Pull out the rows from the beginning through the line containing "Action: pos(768,78)", both ends included, reproducing each line unchanged but leaving out the pictures.

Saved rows
__________
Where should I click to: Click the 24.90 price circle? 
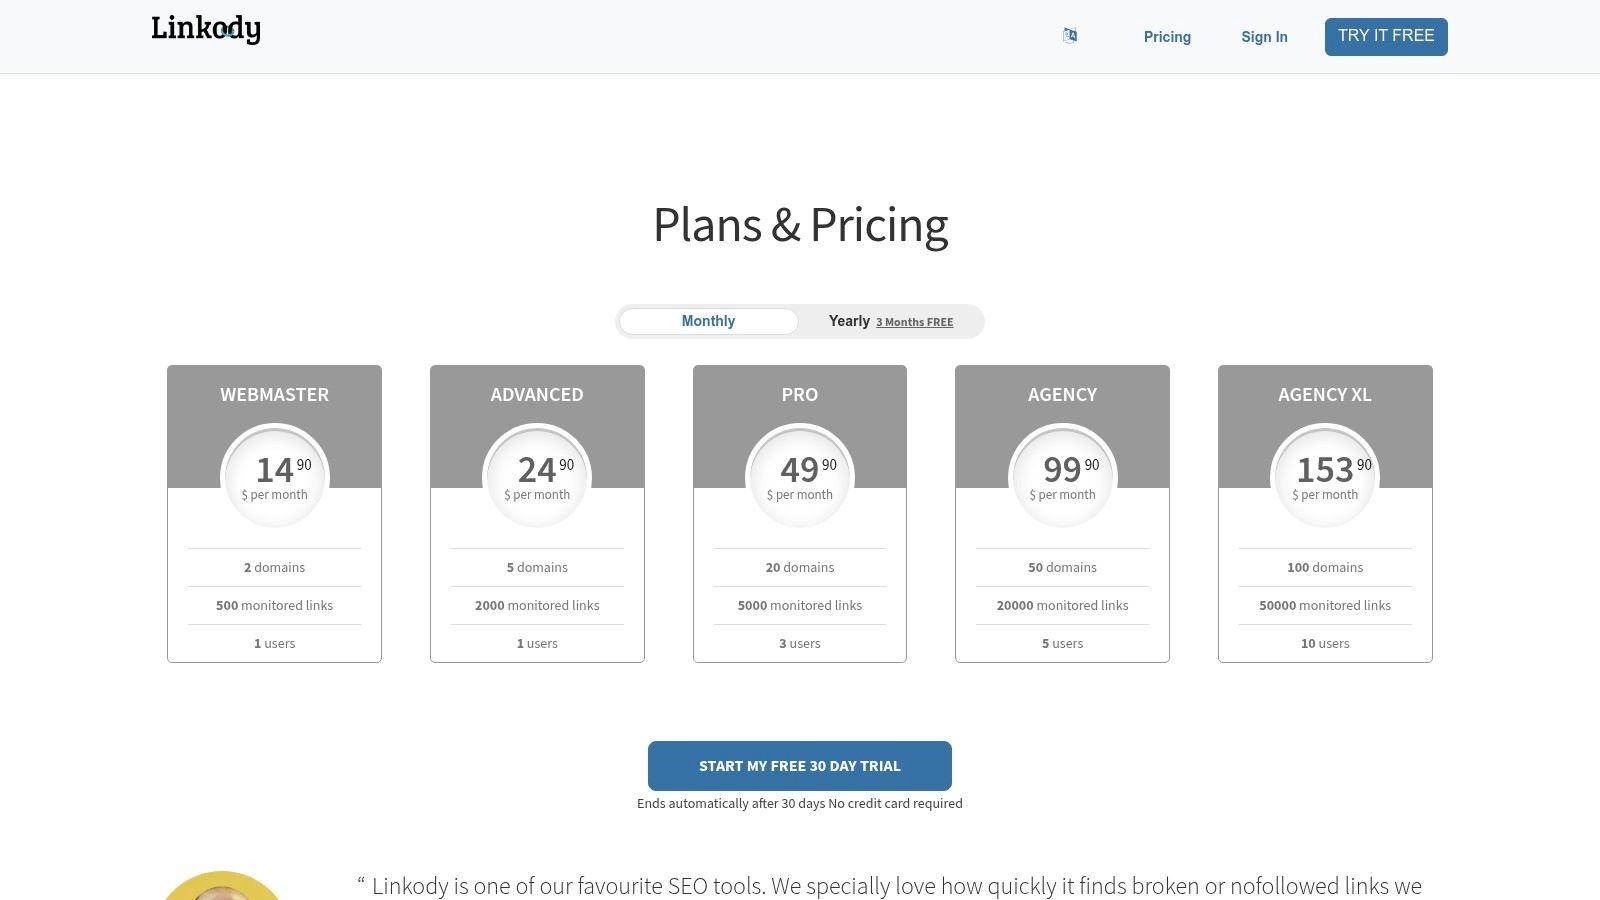[x=537, y=477]
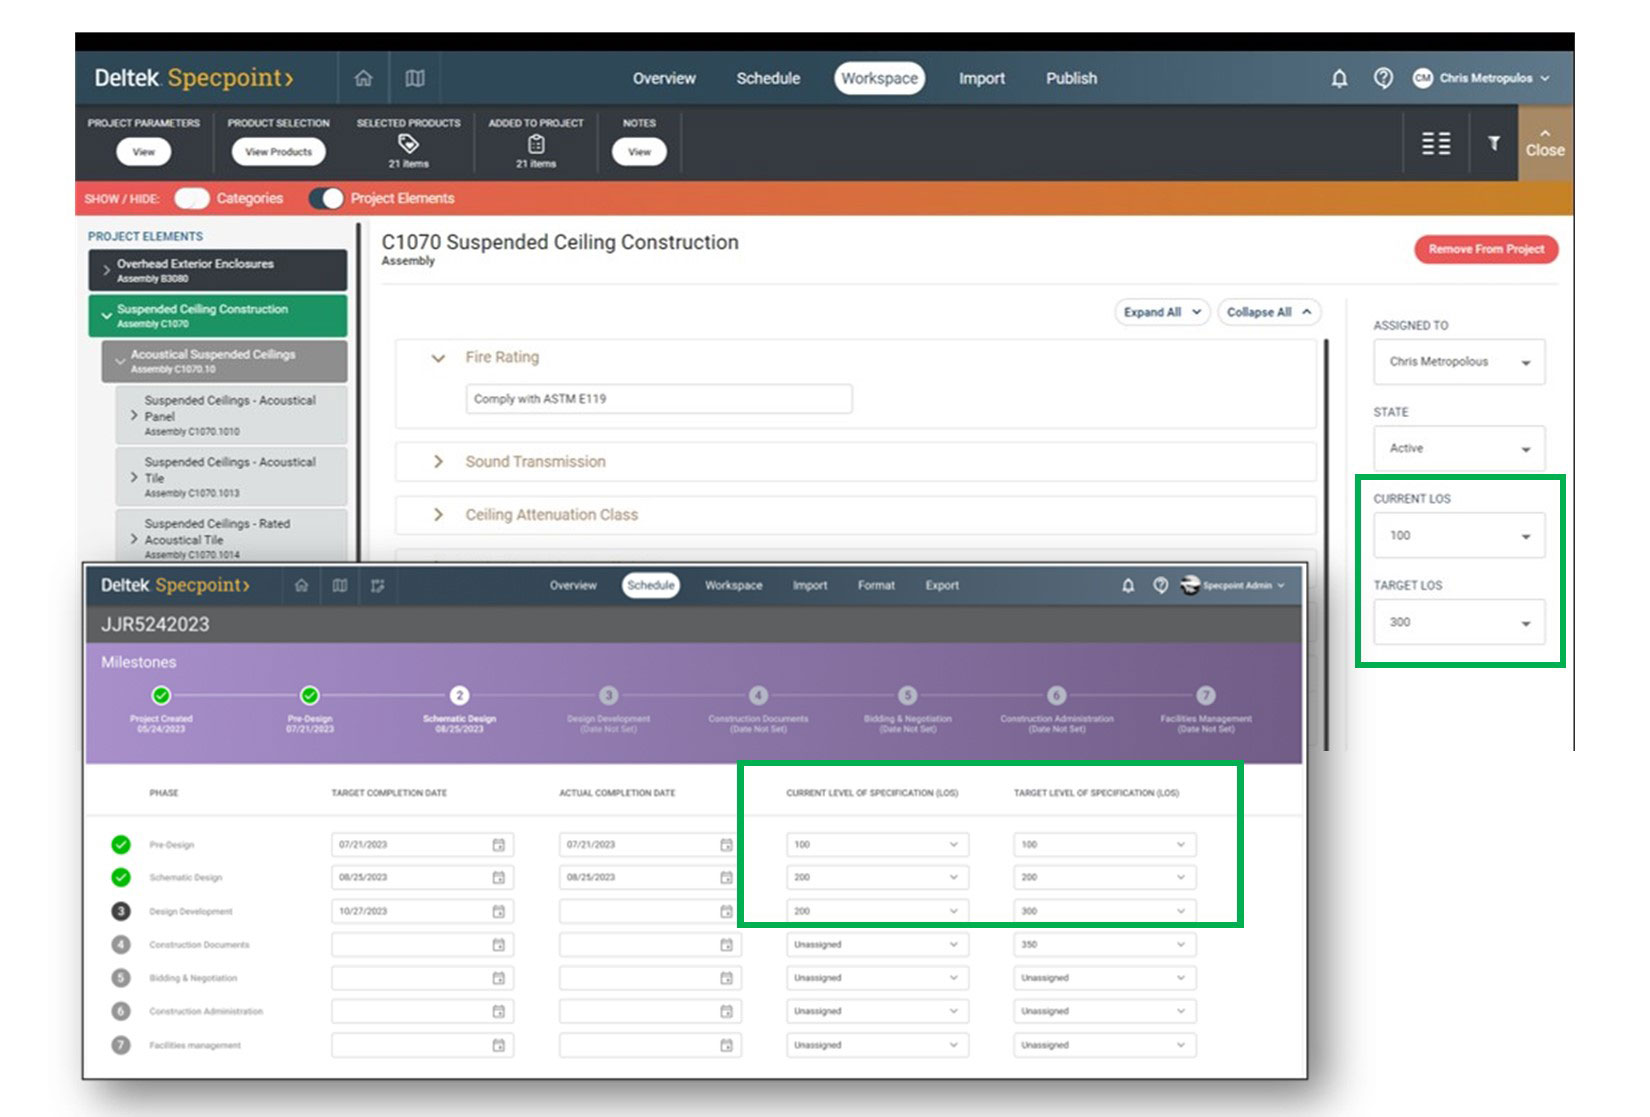This screenshot has width=1650, height=1117.
Task: Switch to the Schedule tab
Action: pos(768,78)
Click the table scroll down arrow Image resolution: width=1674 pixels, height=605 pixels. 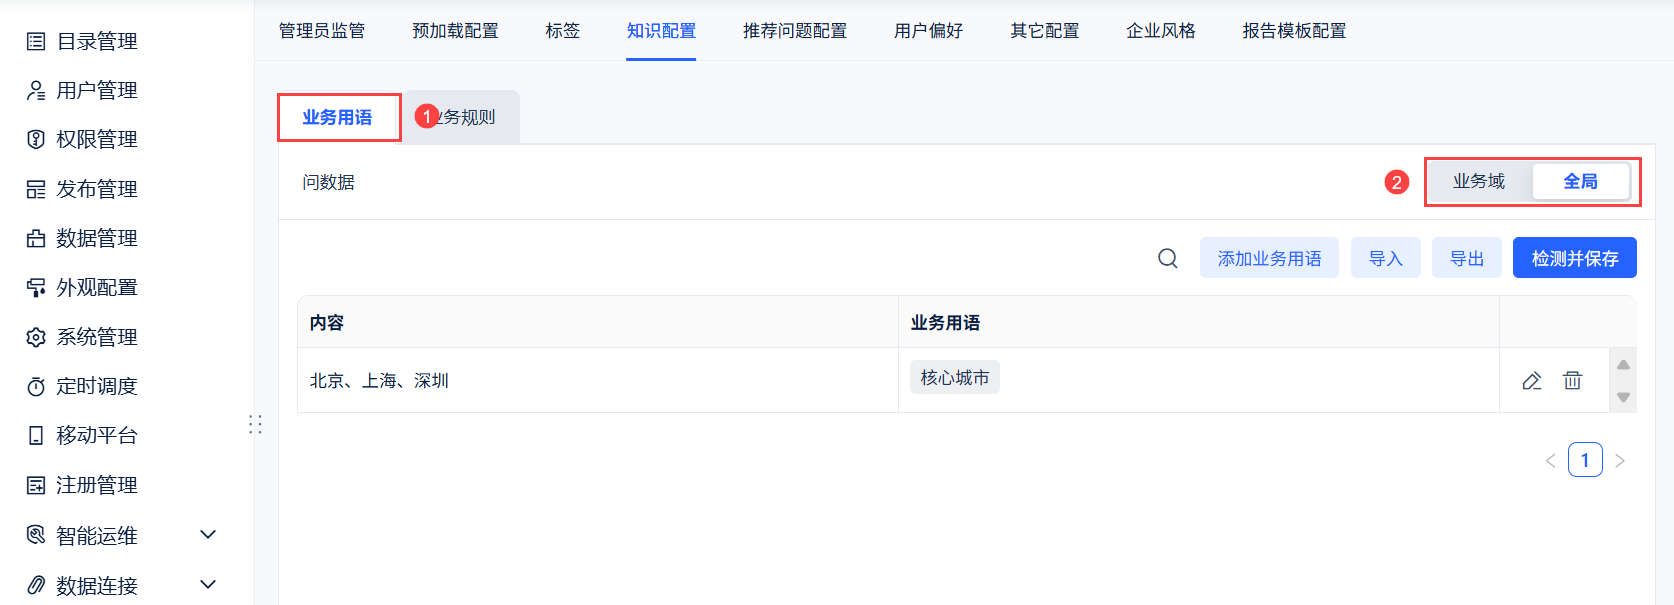coord(1623,398)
__________
## Response
Where should I click to: Click the 24.90 price circle? 
[x=537, y=477]
This screenshot has width=1650, height=1117.
Task: Switch to the Schedule tab
Action: pos(768,78)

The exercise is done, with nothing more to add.